More than three-quarters of people suffering major heart attacks are getting their blocked arteries reopened within 90 minutes of arriving in the emergency room, says a Yale University study of 831 U.S. hospitals that participated in a major campaign to accelerate that care.
In 2005, half of patients were getting treated that fast, says Wednesday's online study in the Journal of the American College of Cardiology. Cardiac guidelines have long warned that delaying even half an hour longer increases the risk of death.
So the following year, the cardiologist group began an ambitious project to reduce what doctors call "door to-balloon-time," the time from arrival at hospital to getting an angioplasty or similar procedure. Hundreds of hospitals — about 70 per cent of those able to perform emergency angioplasties — signed up to share speedy strategies.
It worked, the study found: By spring of 2008, 76 per cent of patients who qualified for that kind of care received it in time. More recent data show continued improvement. Nearly 82 per cent of eligible patients had a 90-minute (or-less) door-to-balloon time in those hospitals by last summer.

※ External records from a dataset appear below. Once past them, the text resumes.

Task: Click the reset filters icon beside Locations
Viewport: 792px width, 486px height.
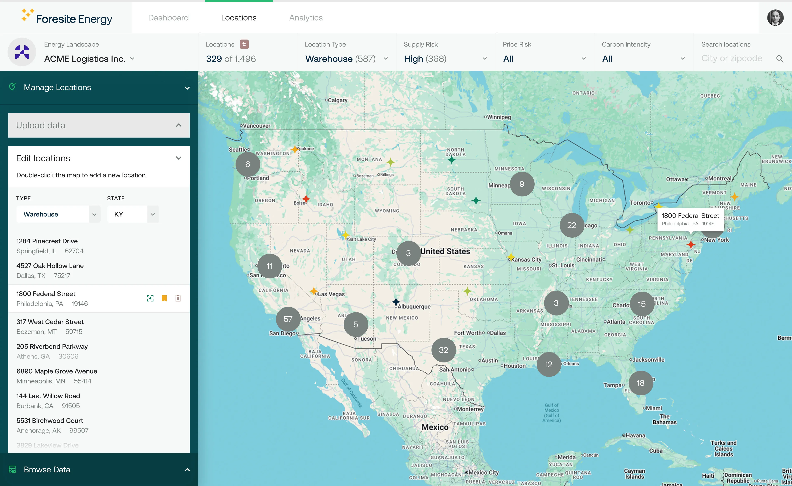Action: pyautogui.click(x=244, y=44)
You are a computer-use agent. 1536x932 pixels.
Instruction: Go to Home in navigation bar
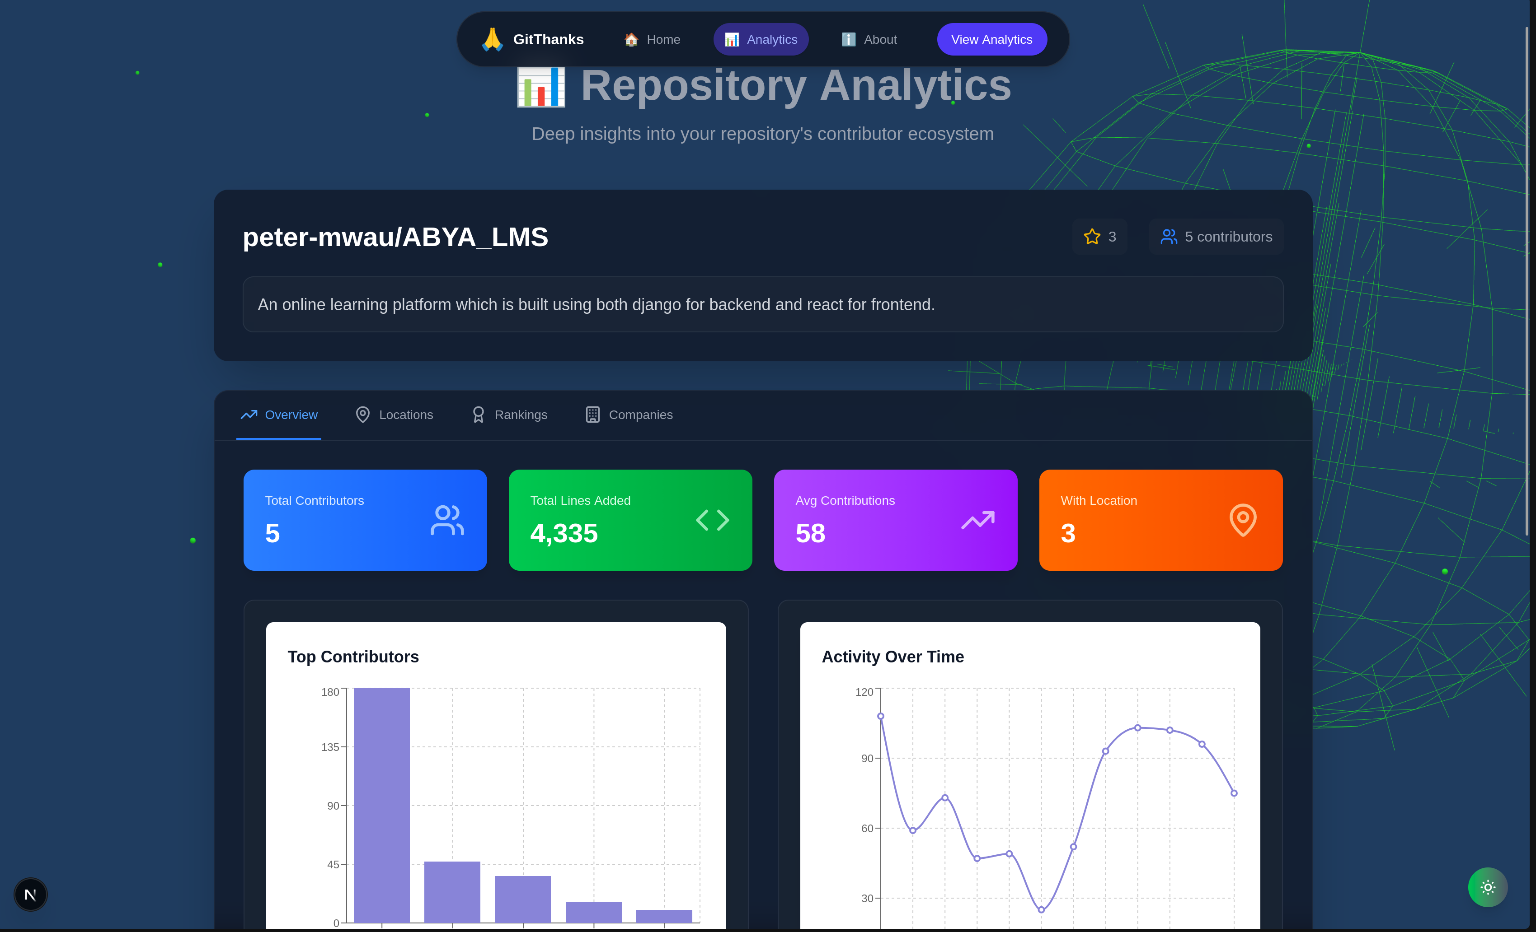click(x=652, y=39)
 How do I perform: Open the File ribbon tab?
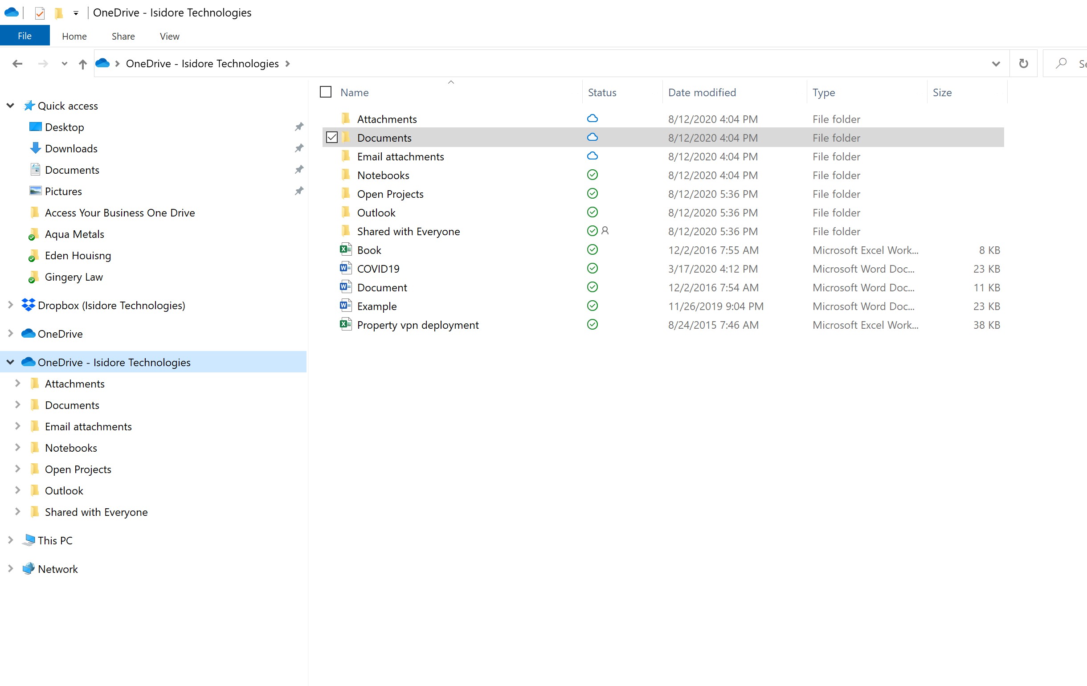tap(25, 36)
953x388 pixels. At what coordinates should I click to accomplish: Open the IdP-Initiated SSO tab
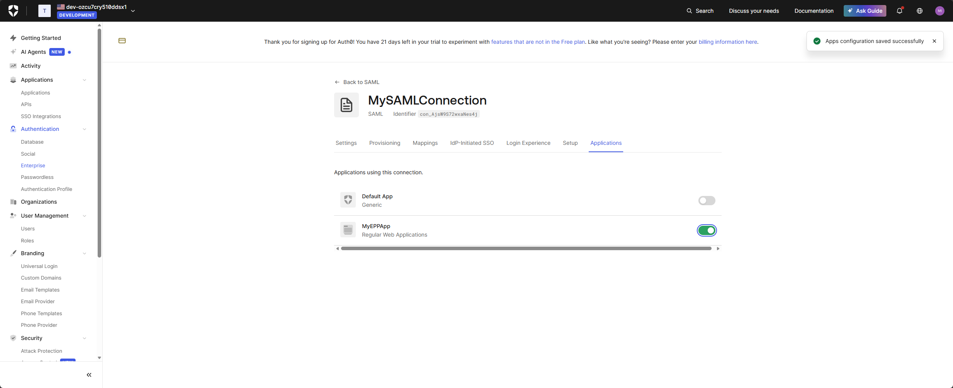472,143
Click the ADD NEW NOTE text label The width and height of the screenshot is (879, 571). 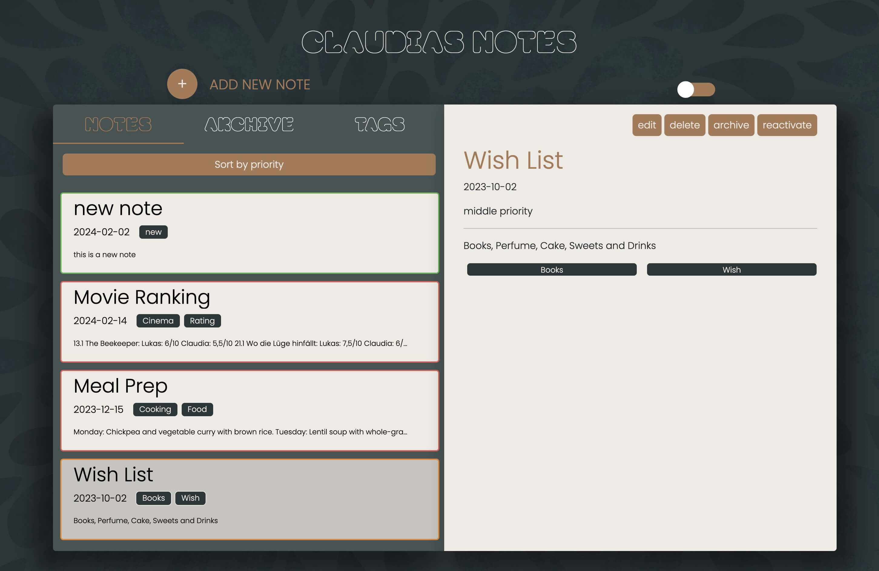(x=260, y=85)
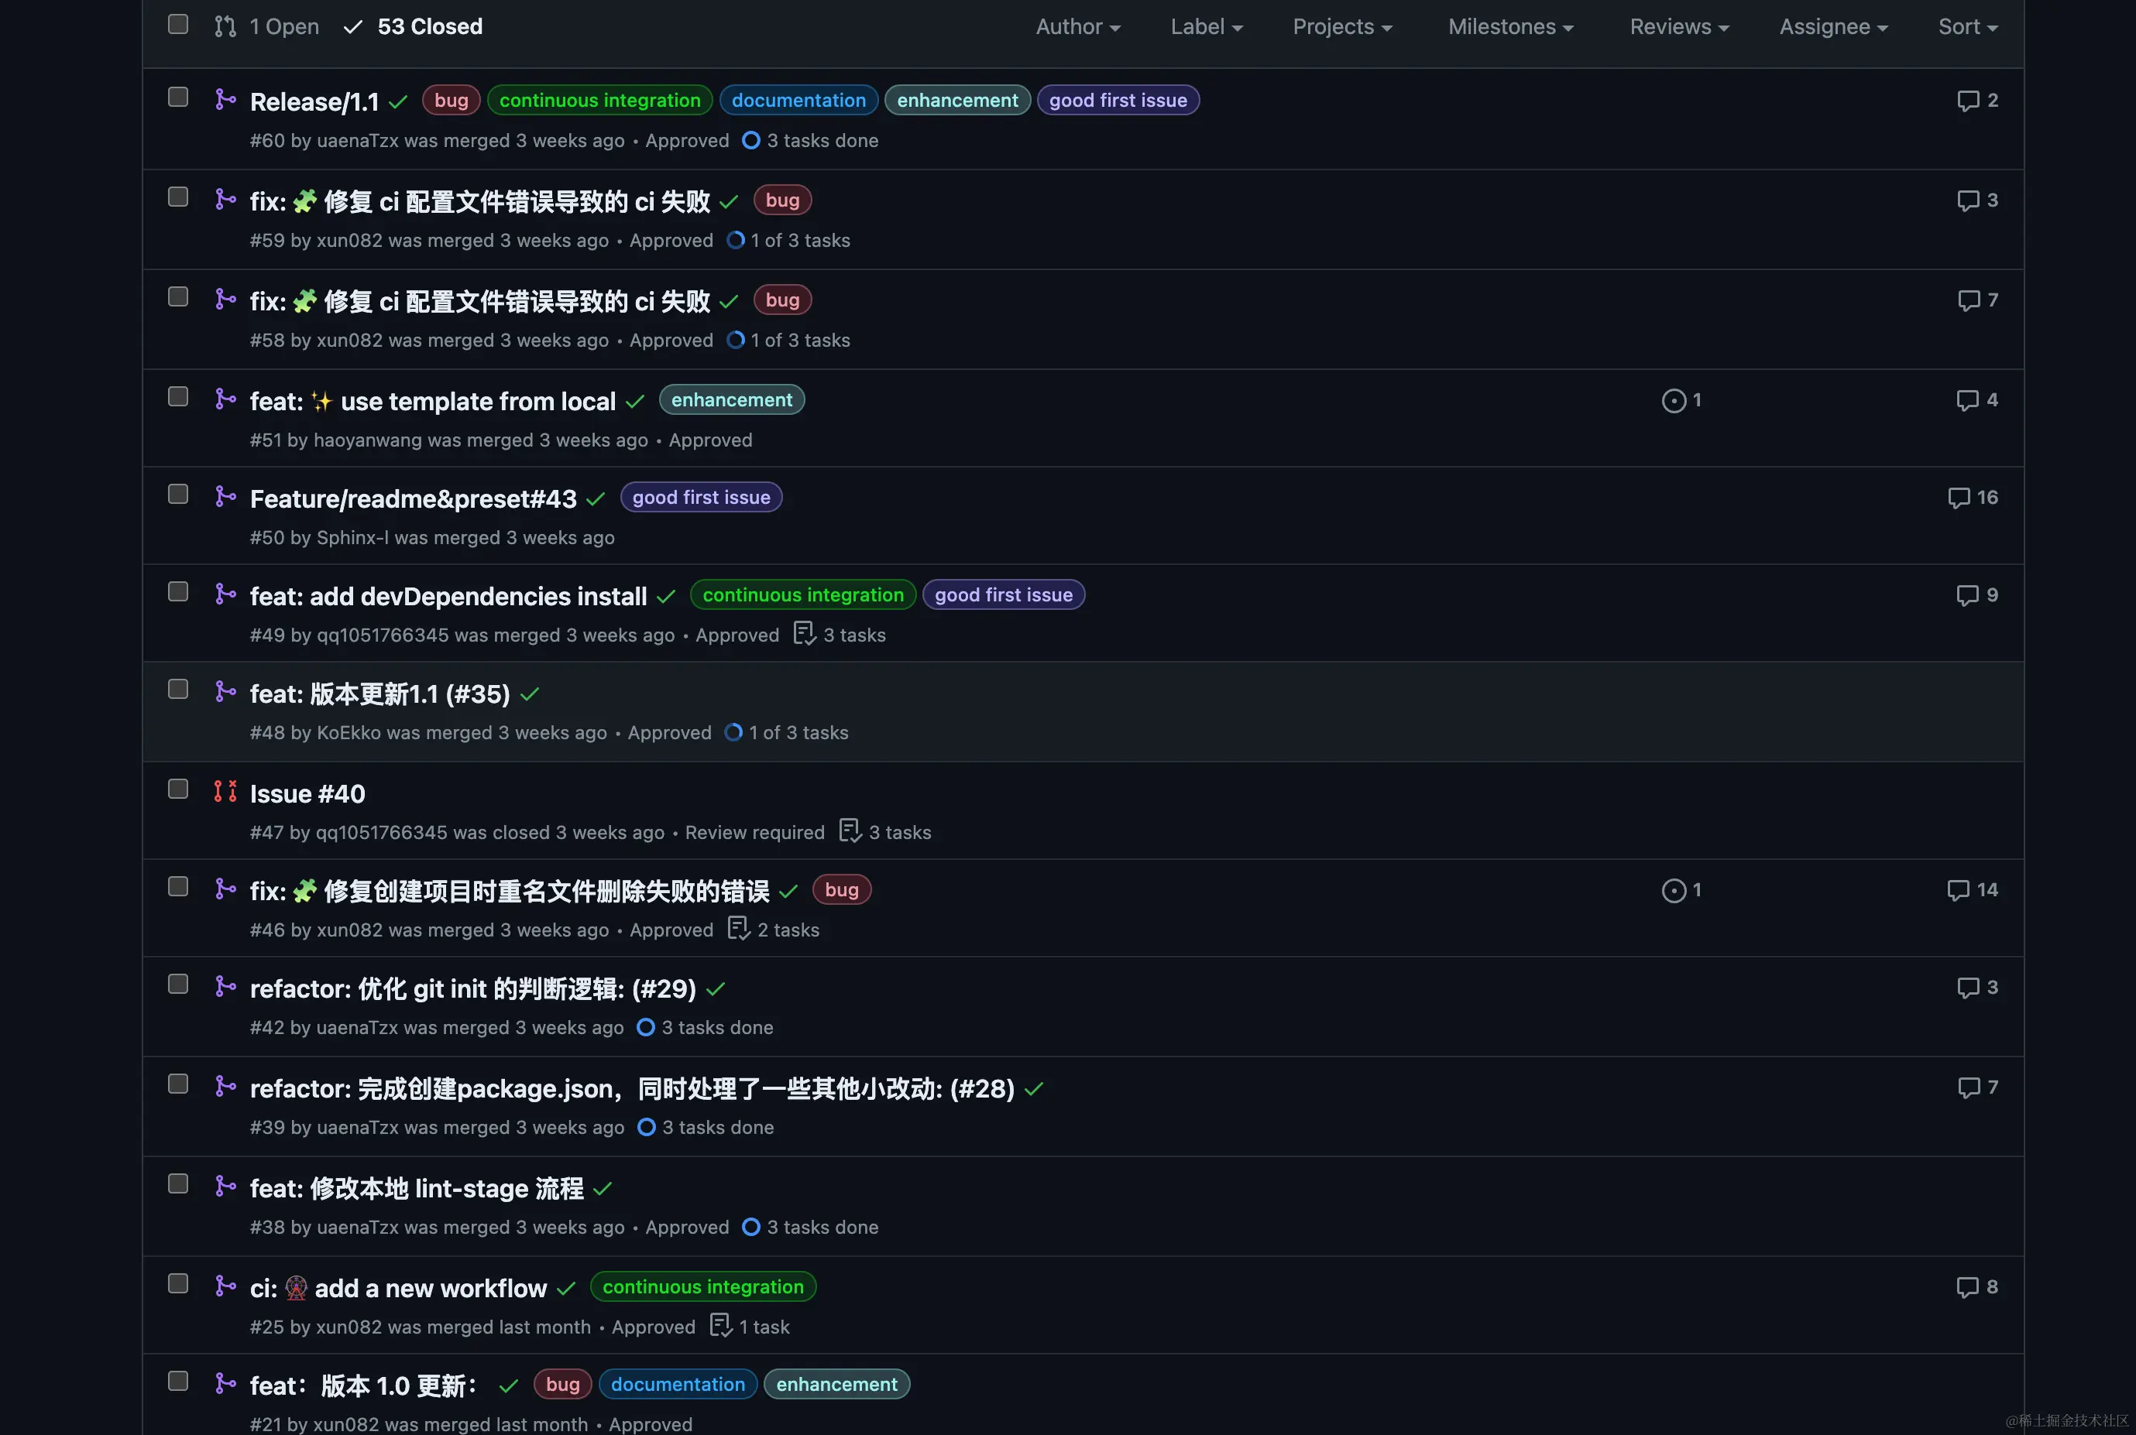2136x1435 pixels.
Task: Click green check status on feat: add devDependencies install
Action: point(666,597)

Simple steps saved minutes
Hospitals not participating in the campaign didn't improve door-to-balloon times as quickly, the study found.
Study co-author Dr. Harlan Krumholz, a Yale cardiologist, said alerting slower hospitals to the problem allowed them to copy faster competitors. "They all said, 'Wow, we thought we were fast,"' Krumholz recalled.
The changes that helped most were simple steps that cut a few minutes here and few there.
One such step was letting the emergency room activate the catheter lab upon the patient's arrival, or even after a call from the ambulance on its way, instead of waiting for a cardiologist to confirm the diagnosis before getting ready for angioplasty. Some hospitals assigned cardiac catheter teams to be on duty 24 hours a day. Others required that on-call doctors arrive within minutes of a page from the ER.
"Nobody got paid an extra dollar for it," Krumholz said of the campaign. "Nobody was being penalized if they didn't do it. This was people saying it's the right thing to do for patients."